In her Old Globe debut as Corie, the radiant Kerry Bishé effortlessly steals the show. The “Halt and Catch Fire” TV star glows with marital happiness. She’s adoring, clever and playful as she embraces her new married life and conjures domestic decorating magic with her fingertips (think Samantha in “Bewitched”).
Although, as written, Corie has limited options as an early-’60s homemaker, Stone makes the character warm, relatable and brainy in finding work-arounds in her cramped apartment — who knew a toilet tank makes a good liquor chiller?
Corie adores the couple’s decrepit fifth-floor walk-up apartment, but it’s one on a growing list of things that her uptight attorney husband, Paul, resents.

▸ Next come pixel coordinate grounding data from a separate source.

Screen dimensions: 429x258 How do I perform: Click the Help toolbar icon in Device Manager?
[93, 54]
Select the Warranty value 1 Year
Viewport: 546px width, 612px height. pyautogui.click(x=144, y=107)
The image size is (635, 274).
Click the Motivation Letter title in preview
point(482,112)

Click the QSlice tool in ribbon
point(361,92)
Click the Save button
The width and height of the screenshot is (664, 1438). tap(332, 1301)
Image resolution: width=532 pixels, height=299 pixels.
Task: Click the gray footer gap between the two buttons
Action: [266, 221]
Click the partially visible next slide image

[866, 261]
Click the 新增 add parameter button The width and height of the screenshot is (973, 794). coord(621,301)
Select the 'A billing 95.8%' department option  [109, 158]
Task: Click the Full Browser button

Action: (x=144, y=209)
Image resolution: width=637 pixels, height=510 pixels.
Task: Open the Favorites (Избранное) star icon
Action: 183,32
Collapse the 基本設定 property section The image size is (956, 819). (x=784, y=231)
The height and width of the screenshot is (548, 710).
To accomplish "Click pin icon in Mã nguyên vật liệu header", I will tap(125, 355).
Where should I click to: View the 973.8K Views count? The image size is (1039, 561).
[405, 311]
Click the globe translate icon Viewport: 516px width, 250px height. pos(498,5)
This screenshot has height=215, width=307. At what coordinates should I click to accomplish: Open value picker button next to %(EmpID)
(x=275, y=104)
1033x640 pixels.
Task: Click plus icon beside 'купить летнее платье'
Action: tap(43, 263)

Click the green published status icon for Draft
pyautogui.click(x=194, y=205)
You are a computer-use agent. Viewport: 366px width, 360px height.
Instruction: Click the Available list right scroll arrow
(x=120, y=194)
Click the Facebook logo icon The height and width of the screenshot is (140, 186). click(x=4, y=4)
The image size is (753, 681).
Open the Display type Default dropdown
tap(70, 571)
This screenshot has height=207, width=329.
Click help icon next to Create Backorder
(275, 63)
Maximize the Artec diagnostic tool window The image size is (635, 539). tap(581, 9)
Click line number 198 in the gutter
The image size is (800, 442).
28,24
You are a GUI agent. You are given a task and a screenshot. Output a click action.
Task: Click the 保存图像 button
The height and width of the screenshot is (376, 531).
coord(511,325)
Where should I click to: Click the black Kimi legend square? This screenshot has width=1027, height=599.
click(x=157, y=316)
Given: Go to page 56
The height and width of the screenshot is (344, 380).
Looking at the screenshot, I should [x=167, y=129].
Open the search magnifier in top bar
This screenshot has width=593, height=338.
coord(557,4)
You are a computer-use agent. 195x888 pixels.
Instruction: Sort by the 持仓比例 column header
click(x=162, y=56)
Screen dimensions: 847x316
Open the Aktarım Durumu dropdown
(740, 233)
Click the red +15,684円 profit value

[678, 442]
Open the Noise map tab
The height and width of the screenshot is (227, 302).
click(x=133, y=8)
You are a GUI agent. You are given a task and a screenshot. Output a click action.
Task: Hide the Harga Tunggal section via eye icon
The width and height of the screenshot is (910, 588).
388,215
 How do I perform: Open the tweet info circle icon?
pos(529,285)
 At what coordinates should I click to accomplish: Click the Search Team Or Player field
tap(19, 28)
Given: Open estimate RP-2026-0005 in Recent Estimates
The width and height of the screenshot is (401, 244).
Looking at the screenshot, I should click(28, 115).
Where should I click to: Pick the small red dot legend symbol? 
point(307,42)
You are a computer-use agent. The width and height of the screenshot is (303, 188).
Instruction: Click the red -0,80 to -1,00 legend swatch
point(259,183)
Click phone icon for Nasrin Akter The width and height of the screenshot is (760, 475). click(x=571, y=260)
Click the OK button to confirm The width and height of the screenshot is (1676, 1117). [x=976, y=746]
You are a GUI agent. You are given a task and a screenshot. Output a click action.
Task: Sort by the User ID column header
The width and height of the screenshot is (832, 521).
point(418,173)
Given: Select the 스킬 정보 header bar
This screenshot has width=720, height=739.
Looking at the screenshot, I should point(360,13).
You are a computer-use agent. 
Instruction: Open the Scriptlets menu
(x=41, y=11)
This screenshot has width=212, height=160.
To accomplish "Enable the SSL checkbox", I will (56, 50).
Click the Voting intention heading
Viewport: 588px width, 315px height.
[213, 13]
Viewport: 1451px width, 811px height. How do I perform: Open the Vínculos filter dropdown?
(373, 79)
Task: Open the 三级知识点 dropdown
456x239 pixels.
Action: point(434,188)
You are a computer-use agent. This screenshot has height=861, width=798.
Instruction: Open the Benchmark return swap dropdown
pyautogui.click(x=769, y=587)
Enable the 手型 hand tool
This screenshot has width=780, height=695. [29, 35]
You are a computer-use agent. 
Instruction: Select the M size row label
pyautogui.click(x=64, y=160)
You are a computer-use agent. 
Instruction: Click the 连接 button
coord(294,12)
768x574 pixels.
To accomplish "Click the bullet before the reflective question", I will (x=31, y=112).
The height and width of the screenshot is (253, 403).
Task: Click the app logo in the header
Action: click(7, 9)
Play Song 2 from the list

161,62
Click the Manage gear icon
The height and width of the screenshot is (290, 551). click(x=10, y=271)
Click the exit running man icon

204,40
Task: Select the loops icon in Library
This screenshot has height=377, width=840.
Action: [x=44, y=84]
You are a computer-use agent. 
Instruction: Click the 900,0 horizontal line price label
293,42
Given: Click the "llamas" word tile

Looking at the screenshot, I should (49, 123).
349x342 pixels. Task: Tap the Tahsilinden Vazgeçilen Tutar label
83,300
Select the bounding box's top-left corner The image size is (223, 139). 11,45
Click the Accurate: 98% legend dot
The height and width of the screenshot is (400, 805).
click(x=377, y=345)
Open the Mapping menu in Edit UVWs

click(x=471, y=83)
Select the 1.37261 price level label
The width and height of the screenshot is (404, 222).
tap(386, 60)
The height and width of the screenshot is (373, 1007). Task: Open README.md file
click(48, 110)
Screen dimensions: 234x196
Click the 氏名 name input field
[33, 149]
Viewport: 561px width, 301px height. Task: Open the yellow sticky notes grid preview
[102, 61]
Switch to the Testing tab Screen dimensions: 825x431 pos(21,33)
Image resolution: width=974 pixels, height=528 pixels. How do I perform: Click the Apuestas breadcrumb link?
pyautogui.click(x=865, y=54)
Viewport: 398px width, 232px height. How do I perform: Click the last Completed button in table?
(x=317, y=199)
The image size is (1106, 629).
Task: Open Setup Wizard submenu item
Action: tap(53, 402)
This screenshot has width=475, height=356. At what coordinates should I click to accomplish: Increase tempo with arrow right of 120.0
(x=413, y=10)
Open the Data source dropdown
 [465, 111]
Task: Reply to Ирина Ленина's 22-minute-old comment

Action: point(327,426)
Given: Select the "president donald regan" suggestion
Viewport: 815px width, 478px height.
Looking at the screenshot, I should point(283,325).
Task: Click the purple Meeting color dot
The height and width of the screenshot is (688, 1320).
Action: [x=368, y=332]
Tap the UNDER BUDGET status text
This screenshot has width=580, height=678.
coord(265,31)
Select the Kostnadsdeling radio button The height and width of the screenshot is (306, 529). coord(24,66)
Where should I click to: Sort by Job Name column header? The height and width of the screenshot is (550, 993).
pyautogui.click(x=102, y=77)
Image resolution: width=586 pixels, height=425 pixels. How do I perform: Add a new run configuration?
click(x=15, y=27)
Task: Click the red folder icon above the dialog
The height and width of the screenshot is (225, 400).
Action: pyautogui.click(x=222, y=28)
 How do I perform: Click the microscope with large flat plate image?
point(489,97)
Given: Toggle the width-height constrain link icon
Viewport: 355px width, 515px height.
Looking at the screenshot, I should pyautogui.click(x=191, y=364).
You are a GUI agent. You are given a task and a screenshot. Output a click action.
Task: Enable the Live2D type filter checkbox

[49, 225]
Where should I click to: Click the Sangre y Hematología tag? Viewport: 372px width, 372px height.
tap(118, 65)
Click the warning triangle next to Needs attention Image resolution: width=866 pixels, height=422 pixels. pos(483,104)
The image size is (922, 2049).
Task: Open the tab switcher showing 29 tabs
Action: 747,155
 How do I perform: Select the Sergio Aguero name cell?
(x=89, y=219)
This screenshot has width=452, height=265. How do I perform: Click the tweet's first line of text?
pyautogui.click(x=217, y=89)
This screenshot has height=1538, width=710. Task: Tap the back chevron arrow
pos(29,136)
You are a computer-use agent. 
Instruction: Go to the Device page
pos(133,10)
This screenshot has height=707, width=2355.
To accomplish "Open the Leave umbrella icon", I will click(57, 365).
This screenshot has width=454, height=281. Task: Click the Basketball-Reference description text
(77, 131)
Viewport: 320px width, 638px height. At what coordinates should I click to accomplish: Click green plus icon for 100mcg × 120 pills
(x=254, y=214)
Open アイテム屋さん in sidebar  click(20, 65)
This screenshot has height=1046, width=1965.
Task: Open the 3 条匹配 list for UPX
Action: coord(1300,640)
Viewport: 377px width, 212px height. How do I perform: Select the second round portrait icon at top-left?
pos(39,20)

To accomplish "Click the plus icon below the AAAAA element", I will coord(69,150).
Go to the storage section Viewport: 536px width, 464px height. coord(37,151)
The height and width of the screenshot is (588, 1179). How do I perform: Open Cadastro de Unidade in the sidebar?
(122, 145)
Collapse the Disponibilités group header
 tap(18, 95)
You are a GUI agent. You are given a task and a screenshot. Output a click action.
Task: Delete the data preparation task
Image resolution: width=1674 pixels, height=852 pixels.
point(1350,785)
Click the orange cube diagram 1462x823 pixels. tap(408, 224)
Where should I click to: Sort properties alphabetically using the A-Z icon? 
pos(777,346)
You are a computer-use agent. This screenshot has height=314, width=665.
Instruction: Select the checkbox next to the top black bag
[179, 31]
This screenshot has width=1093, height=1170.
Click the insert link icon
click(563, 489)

Paul is amiably played by “Glow” TV star Chris Lowell, who does a slow burn through the two-hour, 20-minute play until he hilariously erupts in a furious drunken rage in the rewarding third act.
Mia Dillon is another scene-stealer as Corie’s buttoned-up mom, Ethel, who gradually and amusingly succumbs to the quirky charms of the Bratters’ upstairs neighbor, penniless Hungarian bon vivant Victor Velasco. Jere Burns (of TV’s “Angie Tribeca” and “Dear John”) is wonderful in the flamboyant part.
Jake Millgard is sweet and understanding as the telephone repairman who gently counsels Corie that her broken phone/relationship can be repaired.
Re-creating the 1960s-era Upper East Side apartment in the round is a tricky job, particularly with so many hidden surprises tucked away, but scenic designer Tobin Ost has done a masterful job. And costume designer David Israel Reynoso has made the characters’ clothing classic and timeless.
Amanda Zieve designed lighting and Lindsay Jones designed sound.
Since 1965, the Old Globe has produced 12 Simon plays, including an earlier production of “Barefoot in the Park” back in 1968.
Not all of Simon’s plays have worn well with age, but “Barefoot” captures the spirit of discovery in new love and that’s eternal.
“Barefoot in the Park”
When: 8 p.m. Thursdays-Fridays; 2 and 8 p.m. Saturdays; 2 and 7 p.m. Sundays. (No performances Aug. 25-26). Extended through Sept. 16.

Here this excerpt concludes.